:: Given text ::
Going on outdoor walks without a mask. Hopping on a Washington, D.C. Metro train without holding my breath. Meeting friends at restaurants and bars … Resuming those and other parts of my pre-pandemic life has been fun.
It’s also been scary — and not for reasons related to COVID-19. I’m Asian American, which can make being in public dangerous.
My fears are not unfounded: The FBI reported that, in 2020, the number of recorded hate crimes was at its highest in 12 years, propelled, in part, by increased attacks on Asian and Black people. The number of hate crimes targeting Asian people rose from 158 to 274, a more than 70% increase.
The COVID-19 Hate Crimes Act President Biden signed into law in May does help. Among other provisions, it assigns a point-person at the U.S. Department of Justice to expedite the review of COVID-19-related hate crimes; provides financial support for state and local law enforcement agencies to respond to these hate crimes; and coordinates with local and federal partners to fight back against racially discriminatory language being used to describe the pandemic.
:::
:: Extracted material ::
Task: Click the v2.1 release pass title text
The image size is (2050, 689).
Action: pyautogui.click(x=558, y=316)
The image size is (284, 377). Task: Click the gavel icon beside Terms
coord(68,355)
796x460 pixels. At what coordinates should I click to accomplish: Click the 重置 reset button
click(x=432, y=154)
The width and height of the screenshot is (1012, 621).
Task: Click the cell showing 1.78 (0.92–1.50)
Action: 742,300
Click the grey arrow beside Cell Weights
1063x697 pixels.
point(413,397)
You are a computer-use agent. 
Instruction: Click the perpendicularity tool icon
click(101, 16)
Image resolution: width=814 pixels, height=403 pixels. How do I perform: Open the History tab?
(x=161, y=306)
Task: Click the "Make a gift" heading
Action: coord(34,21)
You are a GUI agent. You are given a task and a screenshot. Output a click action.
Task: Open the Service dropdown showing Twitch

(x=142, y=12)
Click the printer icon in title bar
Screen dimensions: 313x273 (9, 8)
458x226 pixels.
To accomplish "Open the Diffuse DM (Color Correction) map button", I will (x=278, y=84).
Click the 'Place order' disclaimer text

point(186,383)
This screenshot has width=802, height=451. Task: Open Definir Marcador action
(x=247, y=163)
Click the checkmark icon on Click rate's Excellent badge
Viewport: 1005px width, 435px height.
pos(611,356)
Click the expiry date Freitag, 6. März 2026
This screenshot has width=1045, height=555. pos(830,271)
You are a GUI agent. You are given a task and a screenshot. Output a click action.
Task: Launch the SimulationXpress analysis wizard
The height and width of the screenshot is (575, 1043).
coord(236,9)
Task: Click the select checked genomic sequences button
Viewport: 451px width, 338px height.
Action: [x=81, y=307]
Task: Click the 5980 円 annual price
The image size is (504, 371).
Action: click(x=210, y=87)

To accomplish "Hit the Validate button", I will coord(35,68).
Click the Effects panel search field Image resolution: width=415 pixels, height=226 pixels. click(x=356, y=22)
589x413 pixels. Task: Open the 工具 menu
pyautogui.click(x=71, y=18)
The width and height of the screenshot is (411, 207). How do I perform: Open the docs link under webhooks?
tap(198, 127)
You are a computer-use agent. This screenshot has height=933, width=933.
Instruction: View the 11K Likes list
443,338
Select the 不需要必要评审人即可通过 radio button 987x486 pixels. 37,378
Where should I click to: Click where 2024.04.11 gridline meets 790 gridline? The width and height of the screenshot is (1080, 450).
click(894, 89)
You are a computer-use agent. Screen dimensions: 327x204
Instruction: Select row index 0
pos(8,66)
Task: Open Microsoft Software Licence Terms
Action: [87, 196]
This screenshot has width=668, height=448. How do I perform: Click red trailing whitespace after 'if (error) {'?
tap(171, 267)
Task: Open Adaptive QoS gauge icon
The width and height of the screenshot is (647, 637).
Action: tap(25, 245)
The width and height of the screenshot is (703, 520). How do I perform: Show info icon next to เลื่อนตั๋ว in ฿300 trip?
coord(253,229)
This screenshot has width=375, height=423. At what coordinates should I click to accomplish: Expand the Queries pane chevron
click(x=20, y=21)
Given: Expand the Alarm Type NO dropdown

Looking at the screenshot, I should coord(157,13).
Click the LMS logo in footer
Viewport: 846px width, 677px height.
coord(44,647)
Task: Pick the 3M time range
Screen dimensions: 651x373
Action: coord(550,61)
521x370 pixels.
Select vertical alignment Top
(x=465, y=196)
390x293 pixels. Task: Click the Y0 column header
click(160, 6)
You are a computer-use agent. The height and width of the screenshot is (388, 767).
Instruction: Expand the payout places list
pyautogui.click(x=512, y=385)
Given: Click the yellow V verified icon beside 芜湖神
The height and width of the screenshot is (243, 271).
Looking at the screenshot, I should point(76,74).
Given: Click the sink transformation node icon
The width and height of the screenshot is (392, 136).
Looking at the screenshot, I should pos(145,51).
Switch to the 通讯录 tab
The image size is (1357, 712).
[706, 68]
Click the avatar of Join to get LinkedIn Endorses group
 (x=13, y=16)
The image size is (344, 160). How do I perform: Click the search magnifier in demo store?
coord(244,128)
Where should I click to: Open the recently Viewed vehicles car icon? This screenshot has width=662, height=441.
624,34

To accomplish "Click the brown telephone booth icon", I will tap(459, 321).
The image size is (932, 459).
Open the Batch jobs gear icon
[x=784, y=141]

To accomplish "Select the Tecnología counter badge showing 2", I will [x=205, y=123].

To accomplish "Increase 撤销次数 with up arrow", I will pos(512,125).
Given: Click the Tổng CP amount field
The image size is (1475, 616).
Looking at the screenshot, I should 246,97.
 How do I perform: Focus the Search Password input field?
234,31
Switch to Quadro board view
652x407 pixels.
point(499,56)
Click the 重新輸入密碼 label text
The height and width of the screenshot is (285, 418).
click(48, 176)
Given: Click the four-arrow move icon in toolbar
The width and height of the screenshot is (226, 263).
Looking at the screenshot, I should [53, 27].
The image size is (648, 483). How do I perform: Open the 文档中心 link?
:::
- **Problem to work on**:
Answer these from the hate crimes passage, marking each answer with its number:
1. In which year did the FBI report the highest number of recorded hate crimes in 12 years?
2. The number of hate crimes targeting Asian people rose from what figure to what figure?
3. In what month did President Biden sign the COVID-19 Hate Crimes Act into law?
Rely only on the hate crimes passage, not on the material.

- **Output below**:
1. 2020
2. From 158 to 274
3. May